Re: Differences between FreeBSD and Linux system call mechanism

Richard B. Johnson (root@chaos.analogic.com)
Thu, 3 Sep 1998 18:08:06 -0400 (EDT)


On 3 Sep 1998, H. Peter Anvin wrote:

> Followup to: <Pine.LNX.3.95.980903141003.347A-100000@chaos.analogic.com>
> By author: "Richard B. Johnson" <root@chaos.analogic.com>
> In newsgroup: linux.dev.kernel
> > >
> > [SNIPPED]
> >
> > When you are in user-mode in an ix86, there is no such thing as a
> > "jump" to the kernel. You either "trap" to the kernel, you execute a
> > call through a call-gate, or you load a TSS to execute a task-switch to
> > kernel-mode code.
> >
>
> The SYSENTER instruction is pretty much a jump to the kernel.
>
> > In any event, your task ceases to exist when the kernel executes. If it
> > were not for "features" provided by the kernel such as items that persist
> > (files, pipes, shared memory, etc), isolation between the kernel and user-
> > mode tasks is perfect because they don't exist at the same time.
>
> It doesn't "cease to exist". Switching to kernel space does NOT cause
> a task switch. Rather, we say that task XXXX is executing in kernel
> mode. This may sound like a nitpick, but is a very important
> difference when you do kernel-mode programming.
>

This is pretty much a nit-pick of semantics. The user's code becomes
just a bunch of data. Since kernel mode can, in principle access anything
in the machine, certainly it can do anything. However, it does not
in general, execute the user's code.

> > The kernel executes functions on behalf of user-mode tasks. How you get
> > this to happen is dependent upon the system architecture. Linus chose
> > to execute interrupt 80 hex (which was used by BASIC in MS-DOS).
> > Since an interrupt is a privileged instruction, when it occurs in
> > user-mode code, a trap occurs. Kernel software, pointed to by the
> > IDT handling 80 hex, analyzes the user-mode requests and performs
> > them on behalf of the user-code code. The nature of the interrupt
> > handling code allows the interrupted task to be restarted since
> > the context of the interrupted task is saved.
>
> INT is *not* a privileged instruction. If it was, it would cause a
> General Protection Fault (#GP). It doesn't; if the interrupt gate has
> the appropriate ring brackets (which, of course, the INT 0x80 gate
> does), it will allow the gate to be crossed.

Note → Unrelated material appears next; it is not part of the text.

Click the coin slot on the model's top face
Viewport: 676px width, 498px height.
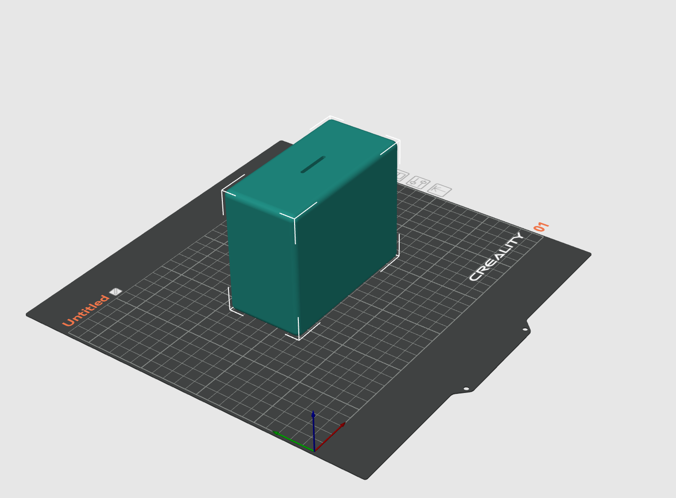(313, 165)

My intel book has 4 pages saying it is. Further, if the kernel code
has not provided an appropriate gate, it will generate a general
protection fault. Protected-mode exceptions are:

#GP, #NP, #SS, and #TS. As stated, since there is a gate for INT 0x80,
appropriate kernel-mode code will be executed as a result.

> > You need not issue an interrupt to get the attention of the kernel.
> > User-mode code could execute any privileged instruction. For instance,
> > the runtime library could execute the CLI instruction. This would
> > trap to the #GP(0) (General Protection) handler in the kernel at which
> > time the kernel could analyze the user-mode request. This is certainly
> > not what #GP(0) was provided for, but it could work.
>
> CLI would suck since if the process have IOPL=3 (available via system
> call for root processes) CLI is no longer a privileged operation.
> However, this is pretty much how DOSEMU works: by trapping privileged
> instructions and emulating them. The x86 provides a special "V86"
> mode which makes emulating an 8086 easier.
>

True, but otherwise privileged instructions can of course be emulated
or even ignored by the kernel. This happens because they are privileged
so they generate a kernel-mode trap where the kernel can decide what
to do about them. The fact that the kernel code chose to ignore an
otherwise privileged instruction, does not mean that it was not
privileged.

> > Using a TSS from user-mode, i.e., LTR will not directly load the
> > TSS because LTR is also a privileged instruction. It will also
> > trap at a #GP(0) unless the TSS is not present. In that case a
> > page-fault trap occurs.
>
> LTR is a privileged instruction and as such will #GP(0) regardless of
> whether or not *anything* is present in memory. Incidentally, LTR
> never actually touches the pointed-at TSS so even if it is not present
> will not #PF.
>

Page 26-209 of the Intel486 Programmer's Reference Manual says
that it will page-fault.

> > In any event, such a TSS should never be accessible from user-mode
> > or else one could deliberately damage the OS. It would have to be
> > faulted-in so the kernel could supply the real one, not one trashed
> > from user-mode code.
>
> A TSS, or a descriptor table, writable from user space would be like a
> kernel writable from user space: this OS is not and cannot be secure.
>

Correct. Definitely not the way to make an OS.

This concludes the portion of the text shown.